— Esercizi proposti —
a - Nel brano sulla mostra milanese di Manolo Blahník, perché la retrospettiva ha una forte relazione con l'Italia? Rispondi in una o due frasi.
b - Scrivi il seguito del brano sulla mostra milanese di Manolo Blahník, riprendendo subito dopo l'ultima frase.

— Brano di lettura —
============================================================

Manolo Blahník in mostra a Milano: l’arte entra in una scarpetta
Milano, Palazzo Morando: un’esposizione che ha letteralmente le dimensioni di una scarpetta. Curata da Cristina Carrillo de Albornoz, Manolo Blahník. The Art of Shoes è la prima grande mostra in Italia dedicata all’iconico couturier spagnolo, le cui creazioni sono oggi considerate vere e proprie icone cult.
Titolo che appare dunque pienamente legittimo per comunicare la profonda importanza culturale, artistica ed estetica del lavoro e della ricerca di uno stilista che ha contribuito a scrivere la moda influendo e condizionando le tendenze artistiche contemporanee in settori come il cinema, anche lontani dalla couture in senso stretto: il creare scarpe è considerato, oggi, vera operazione artistica.
Si tratta di una retrospettiva personale che illustra le migliori creazioni dei quarantacinque anni di attività artigianale del maestro, con una forte relazione con l’Italia, dal momento che tuttora, nonostante il marchio sia noto in tutto il mondo, continua a produrre nell’hinterland milanese dove ha iniziato. L’obiettivo? Raccontare la profonda influenza che l’arte e la cultura Made in Italy hanno avuto e hanno ancora sulle sue collezioni.

============================================================

[Dati per la localizzazione di parole ed elementi]
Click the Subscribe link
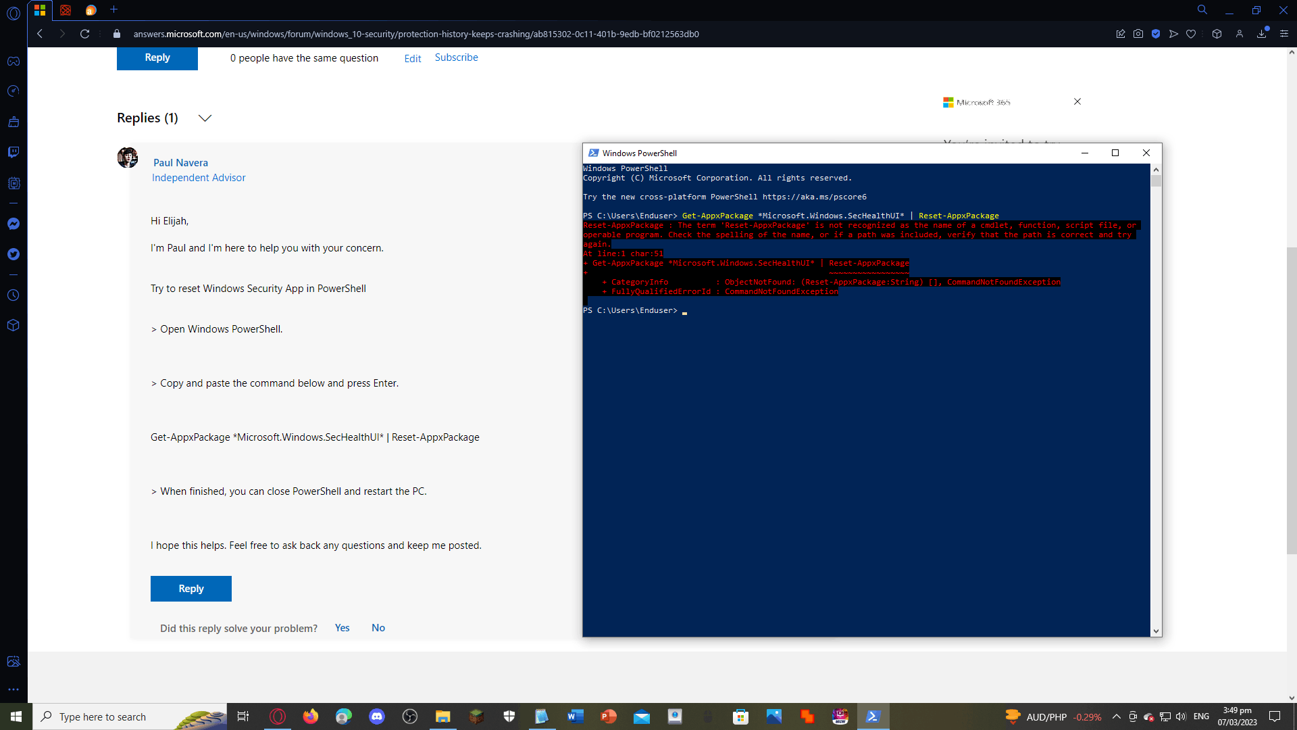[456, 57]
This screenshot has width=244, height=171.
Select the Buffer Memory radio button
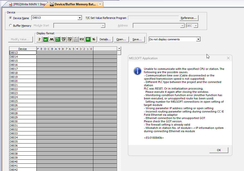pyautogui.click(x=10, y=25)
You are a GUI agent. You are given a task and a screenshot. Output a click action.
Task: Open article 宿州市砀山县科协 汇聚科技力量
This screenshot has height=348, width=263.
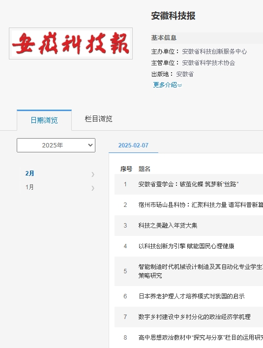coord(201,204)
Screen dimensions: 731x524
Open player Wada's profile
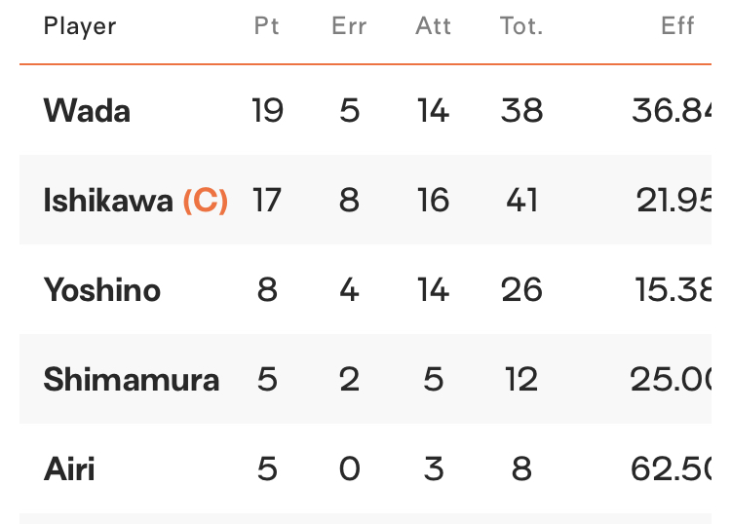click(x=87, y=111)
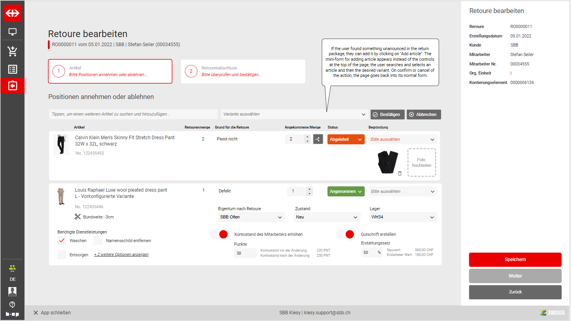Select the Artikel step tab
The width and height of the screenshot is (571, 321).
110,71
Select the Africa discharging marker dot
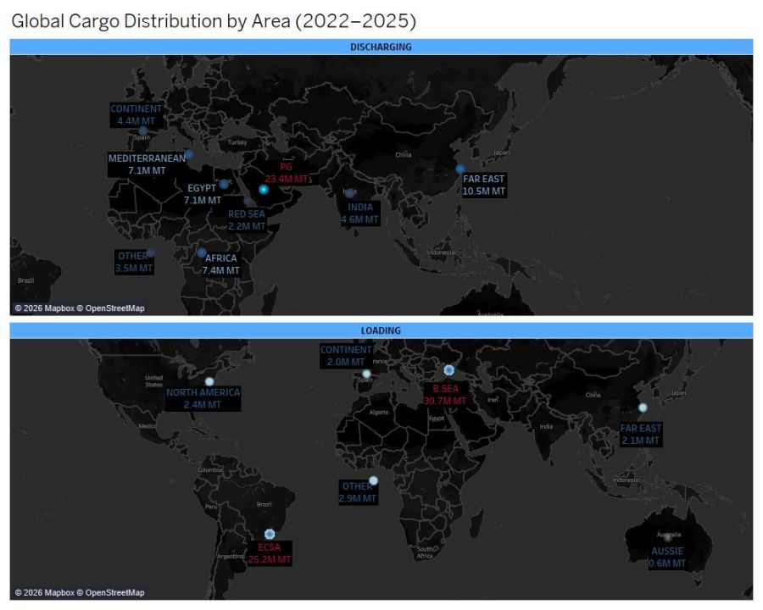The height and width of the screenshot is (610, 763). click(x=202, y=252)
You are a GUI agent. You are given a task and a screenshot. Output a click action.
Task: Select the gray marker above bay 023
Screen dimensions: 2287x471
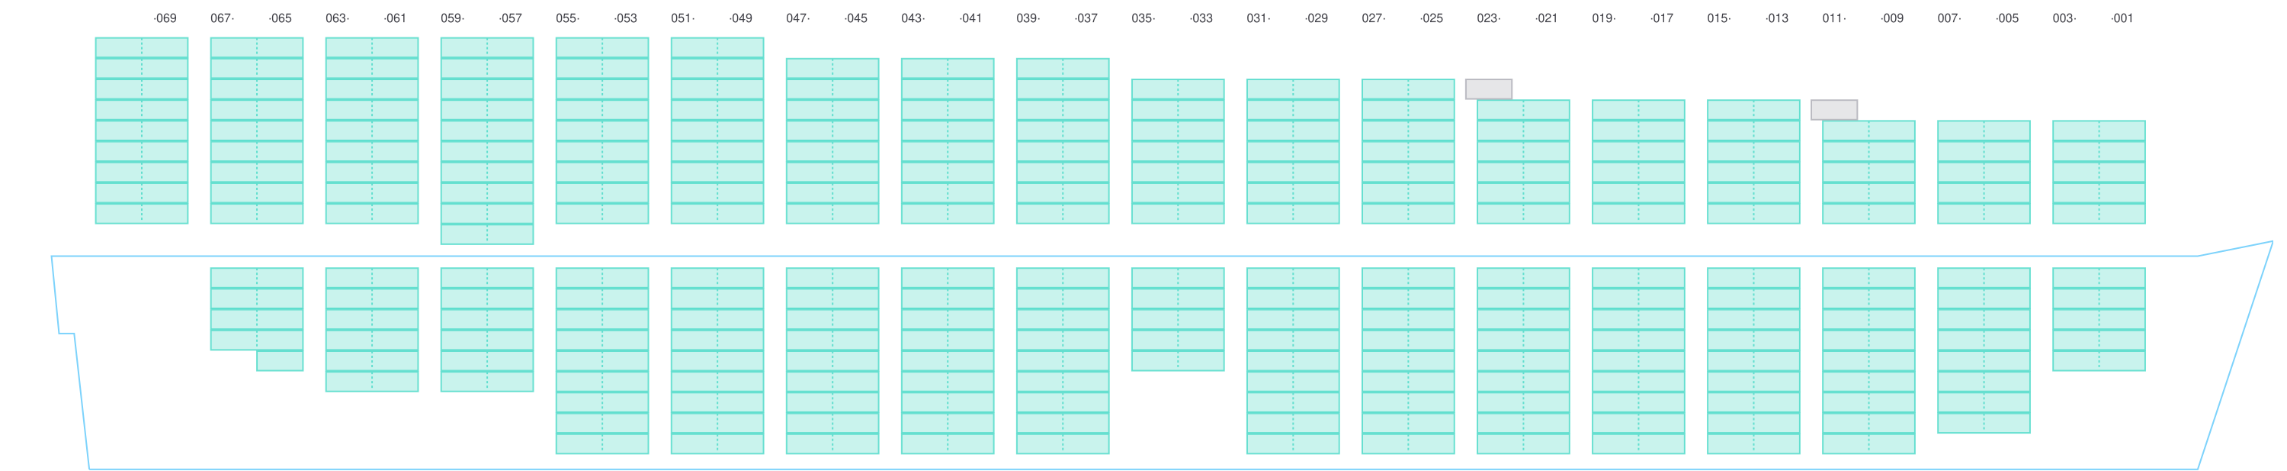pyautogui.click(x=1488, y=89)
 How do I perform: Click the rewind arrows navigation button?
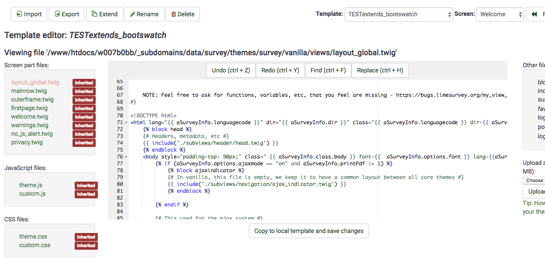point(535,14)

============================================================

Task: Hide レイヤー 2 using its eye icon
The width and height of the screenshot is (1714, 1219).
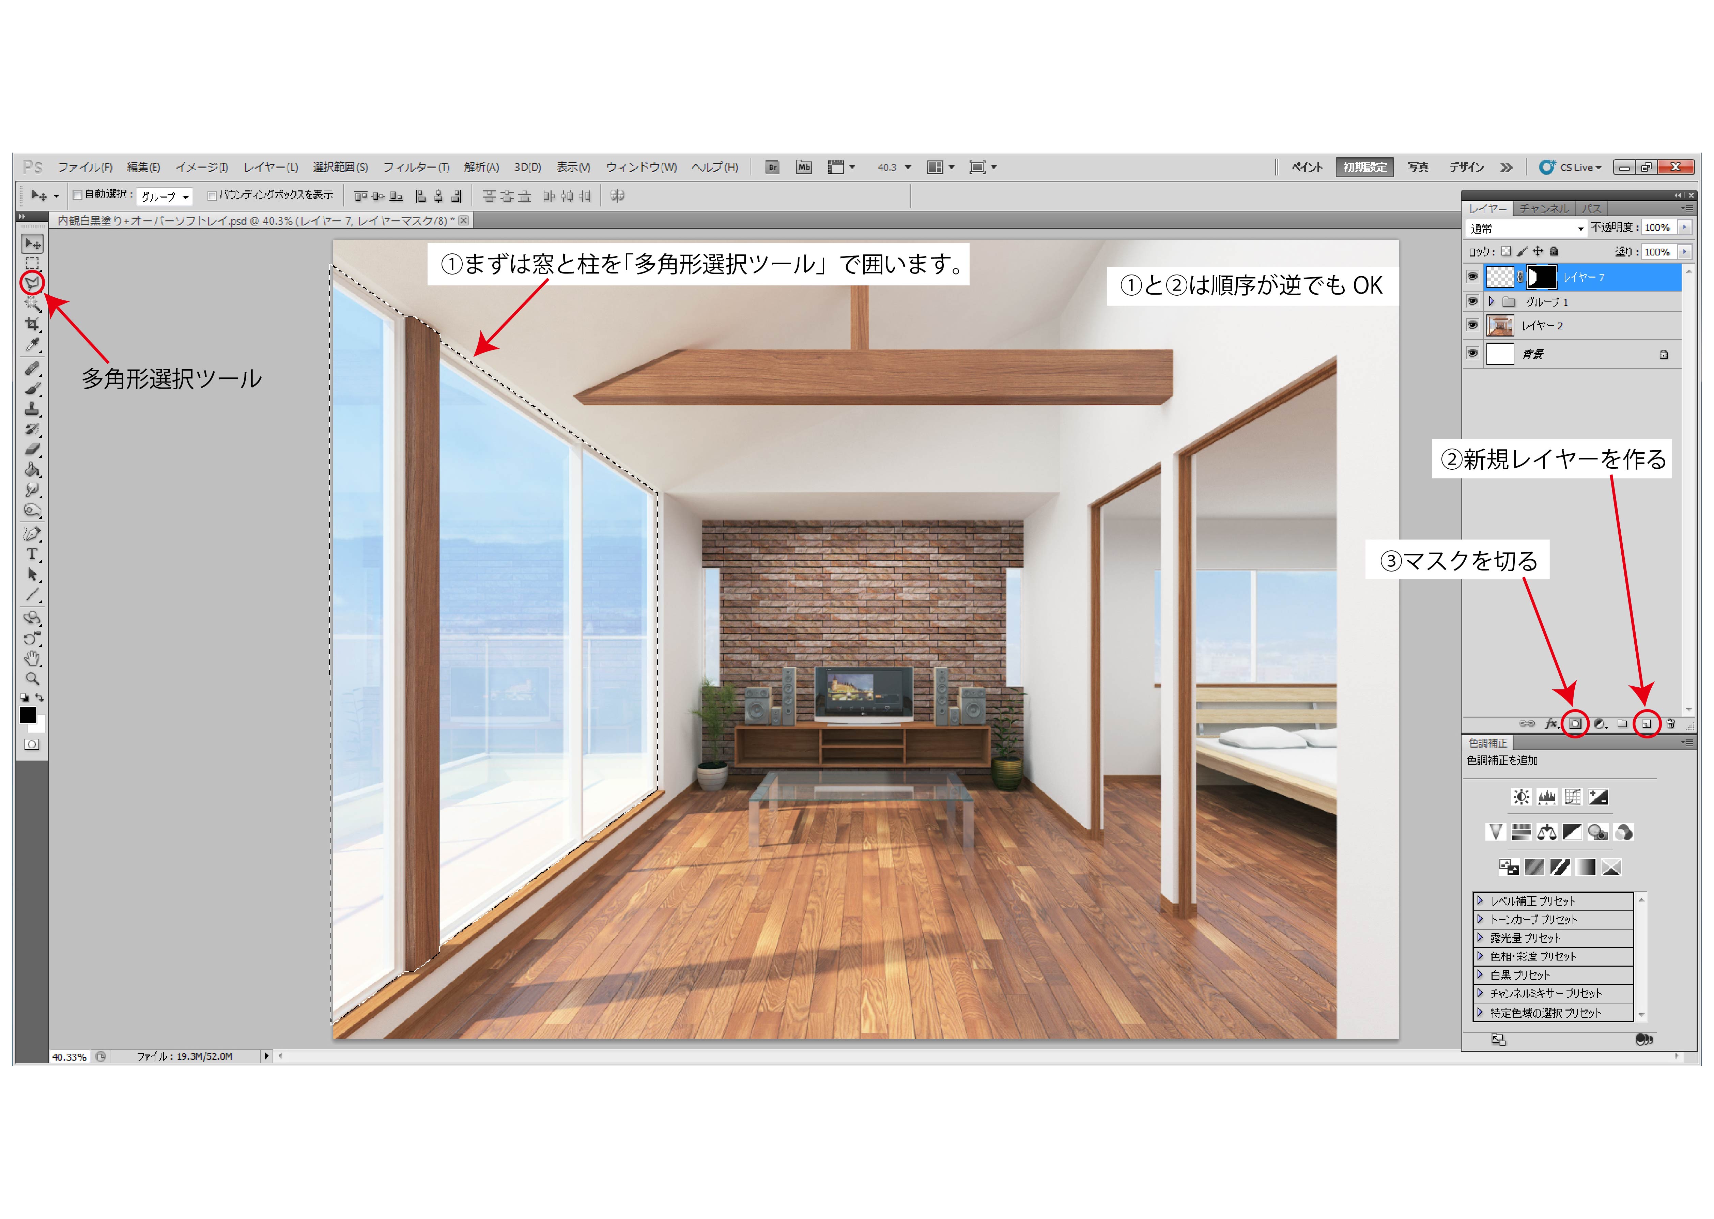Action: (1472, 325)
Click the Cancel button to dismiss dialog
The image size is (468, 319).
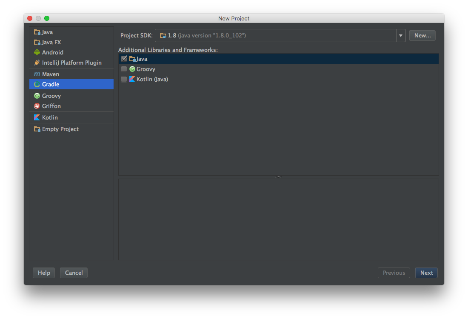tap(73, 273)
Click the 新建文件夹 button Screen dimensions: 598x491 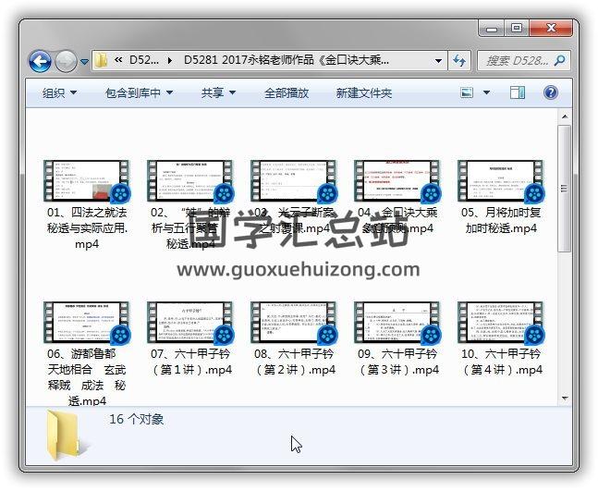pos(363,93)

============================================================

— Soluzioni degli esercizi —
a - Perché lo stilista produce ancora oggi nell'hinterland milanese, dove ha iniziato. Lo fa nonostante il suo marchio sia noto in tutto il mondo.

b -
Il percorso creativo si sviluppa attraverso le sale dell’antico Palazzo dove sono esposti 80 disegni e 212 scarpe, poste in diretta relazione con le Raccolte Storiche.
Attraverso il dialogo con quadri e oggetti d’epoca, si viene immersi in un clima di alto impatto culturale ed estetico che comunica un senso di estremo lusso ed esclusività che si riflette direttamente sulle calzature della collezione: l’aura di cui si tingono assume attraverso la singolare collocazione un connotato la cui raffinatezza e cultura può essere solo italiana.
Ogni scarpetta è accompagnata da una didascalia che ne illustra titolo, periodo storico o anno specifico di creazione, materiali e lavorazione. Viene inoltre sottolineato l’oggetto, il personaggio, l’edificio da cui lo stilista ha tratto ispirazione. Notevoli i riferimenti ad artisti come Picasso e Matisse, ma anche a veri e propri edifici come il Guggenheim Museum.
Le vetrine d’esposizione sono affiancate da un filmato audiovisivo in cui lo stilista elenca sinteticamente in prima persona i principali valori e obiettivi che accompagnano la sua ricerca estetica e il suo metodo di approccio alla creazione.
Il catalogo della mostra, pubblicato da Skira, è reperibile online sul sito ufficiale www.costumemodaimmagine.mi.it: si parte dalla Prefazione di Rafael Moneo, segue poi l’introduzione della curatrice per procedere in seguito a un’analisi in ordine alfabetico che corre parallela tra figure di personaggi storici, pezzi della collezione e tematiche di ispirazione.
La grafica è chiara ed essenziale, dando l’impressione di un lavoro organizzato e curato nei suoi aspetti anche più minimi: le immagini che fanno da corredo ai testi sono di alta qualità e non disturbano ma integrano la narrazione, offrendo una panoramica della collezione in mostra.
Sono anche reperibili materiali di approfondimento online in formato Dropbox e divisi per cartelle: fotografie, storia del brand, biografia dello stilista, storia della mostra.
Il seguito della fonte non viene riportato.